Arts

Games: The Disney Afternoon Collection offers a lot of bang for your duck

Lovingly recreated in all their 8-bit glory, The Disney Afternoon Collection corrals a sextet of the best from the corporation's golden age
Neil McGreevy

The Disney Afternoon Collection (Multi)

By: Capcom

STINKING up the market like a nappy, TV and movie tie-ins were as awful as they were numerous in the early 90s, which made it doubly surprising that a glut of Disney platformers turned heads on Nintendo's NES – a console already groaning with stone-cold Mario classics.

Lovingly recreated in all their 8-bit glory and dripping in fan service, The Disney Afternoon Collection corrals a sextet of the best from this golden age – DuckTales (a-woo-oo!), DuckTales 2, TaleSpin, Darkwing Duck, Chip 'n Dale Rescue Rangers and its sequel, meaning more duck and chipmunk than a dodgy Chinese menu.

Developed by Capcom back when the Street Fighter creators were at the top of their game, the unique hop n' bop gameplay, memorable boss battles and earworm soundtracks promise to massage the nostalgia glands of middle-aged gamers.

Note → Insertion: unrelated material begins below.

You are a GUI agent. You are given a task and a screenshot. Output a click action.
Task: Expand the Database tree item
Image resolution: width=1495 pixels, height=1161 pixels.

And while ugly as sin by today's standards, the titles on offer are still riddled with full-blown charm. DuckTales followed the booty-hunting adventures of Uncle Scrooge, a cartoon duck with a penchant for diving into pools of gold coins in a display of unfettered greed.

Darkwing Duck took a page from Batman's book as Drake Mallard protects his pantsless city from evil. Chip N' Dale followed two chipmunk private dicks clad in clobber of the era, with Chip in an Indiana Jones fedora and Dale going for the Magnum PI Hawaiian shirt, while TaleSpin features anthropomorphic bears taking to the skies in the 1930s.

Considering today's Disney fans weren't even a stirring in their parents' loins when these games first drew breath, The Disney Afternoon Collection is still immensely playable. The NES visuals remain, albeit upgraded to support modern HD tellies, while a museum feature comes packed with original artwork, fun facts, and nostalgic ephemera.

A music mode allows musos to scroll through 8-bit tracks from each game, and while low-tech, some of these (especially the moon stage from DuckTales) are chip-tune classics. Best of all is a handy gameplay rewind feature that lets players Groundhog their way through trickier sections.

And don't let the cutesy visuals fool you – these games were borne of a time when men were men. While some modern-day Disney efforts would have ole Walt spinning in his cryo-box, Afternoon Collection's blasts from the past are guaranteed to leave players with a warm glow. And given there's six of them, that's a lot of bang for your duck.